Hitherto Yuan’s life had been most simple. In his father’s courts there were but the few things he could do that he had always done, and in the school of war, the only other place he knew, there had been much the same simplicity of books and studied warfare, and the bickering and friendship of the lads be knew in the few short hours they had for play, for there they were not allowed to wander at their will among the people, but were schooled most sternly for their cause and the coming warfare for it.

But in this great noisy hurried city Yuan found his life like a book whose pages he must read all at once, so that he lived a score of different kinds of life, and he was so greedy and so kindled and so eager that he could not bear to let any of them pass him by.

Nearest to him in this house was the merry life he craved. Yuan, who had never laughed with other children or played or forgot his duty, now found a new late childhood with his sister Ai-lan. These two could bicker without anger and could play at some game or other of their own and set each other laughing until Yuan forgot everything except his laughter. At first he was shy with her, and only smiled instead of laughing, and his heart was hindered so it could not come out freely. He had been so long taught that he should be sober and should move with dignity and slowness and keep his face grave and straight and answer with full thought, that he did not know what to do with this teasing maid who mocked at him and copied his grave looks upon her little shining face, and made it look so like his own long one that the lady could not but smile, and even Yuan must laugh, although at first he did not quite know if he liked to be so mocked or not, since no one had ever done it before. But Ai-lan would not have him grave at all. No, she would not rest until she had him answering her wit, and she was just enough to cry applause when he said a good thing, too.

One day she cried, “Mother, this old sage of ours is growing young again, I do declare! We’ll make a boy of him again. I know what we must do — we must buy him some foreign clothes, and I will teach him to dance and he shall go with me sometimes to dance!”
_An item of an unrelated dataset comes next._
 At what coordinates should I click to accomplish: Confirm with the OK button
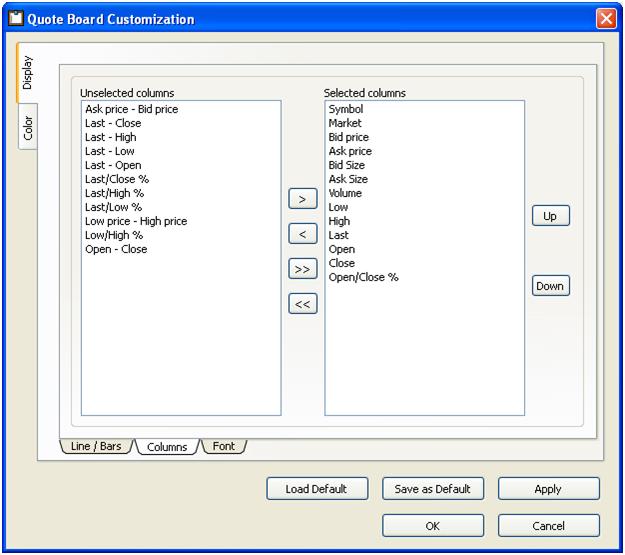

But this was too much for Yuan’s new-found merriment. He knew that Ai-lan went out often for this foreign pleasure called dancing, and he had seen it sometimes at night in passing by some gay lighted house, but it always made him look away, it seemed so bold a thing to do that a man should clasp a woman to him closely, who was not his wife, and even though she were his wife it seemed a thing not to be done thus publicly. But when Ai-lan saw his sudden gravity, she grew very willful and persisted in her notion, and when he said shyly in excuse, “I could never do it. My legs are too long,” she answered, “The legs of some foreign men are longer than yours are and yet they do it. The other night I danced with a white man at Louise Ling’s house, and I swear my hair kept catching on his waistcoat button, and yet he danced like a tall tree in the wind. No, think of some other reason, Yuan!”